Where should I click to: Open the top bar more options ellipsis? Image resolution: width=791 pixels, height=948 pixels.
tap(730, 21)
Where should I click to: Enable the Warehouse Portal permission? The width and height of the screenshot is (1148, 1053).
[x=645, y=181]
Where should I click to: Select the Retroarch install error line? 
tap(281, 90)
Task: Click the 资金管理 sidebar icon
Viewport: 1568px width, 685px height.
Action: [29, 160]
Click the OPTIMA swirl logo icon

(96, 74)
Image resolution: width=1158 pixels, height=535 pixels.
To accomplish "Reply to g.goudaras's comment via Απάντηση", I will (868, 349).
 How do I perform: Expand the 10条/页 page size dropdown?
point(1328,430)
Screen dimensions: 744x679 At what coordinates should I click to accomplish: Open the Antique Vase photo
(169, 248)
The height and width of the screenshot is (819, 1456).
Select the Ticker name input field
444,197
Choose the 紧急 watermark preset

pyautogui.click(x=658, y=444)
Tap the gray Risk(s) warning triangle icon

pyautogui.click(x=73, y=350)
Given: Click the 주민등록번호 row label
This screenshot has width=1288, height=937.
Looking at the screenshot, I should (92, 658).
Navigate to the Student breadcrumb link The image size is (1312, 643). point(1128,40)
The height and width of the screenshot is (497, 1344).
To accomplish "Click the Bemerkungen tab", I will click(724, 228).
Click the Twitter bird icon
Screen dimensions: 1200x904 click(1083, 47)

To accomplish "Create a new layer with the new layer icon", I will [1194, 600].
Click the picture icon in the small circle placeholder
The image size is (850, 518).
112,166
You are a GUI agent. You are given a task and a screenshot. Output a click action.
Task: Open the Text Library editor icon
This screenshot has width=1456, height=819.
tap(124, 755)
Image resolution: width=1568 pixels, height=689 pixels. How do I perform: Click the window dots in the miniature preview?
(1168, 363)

TASK -
Replace "Where should I click to" with "What should I tap to" in the lines from the first one through the one containing "will (868, 349).", both included. Give only those lines again, with nothing else changed.

EXERCISE RESULT -
What should I tap to: Open the top bar more options ellipsis? Image resolution: width=791 pixels, height=948 pixels.
tap(730, 21)
What should I tap to: Enable the Warehouse Portal permission? The width and height of the screenshot is (1148, 1053).
[x=645, y=181]
What should I tap to: Select the Retroarch install error line? 
tap(281, 90)
Task: Click the 资金管理 sidebar icon
Viewport: 1568px width, 685px height.
Action: [29, 160]
Click the OPTIMA swirl logo icon

(96, 74)
Image resolution: width=1158 pixels, height=535 pixels.
To accomplish "Reply to g.goudaras's comment via Απάντηση", I will (868, 349).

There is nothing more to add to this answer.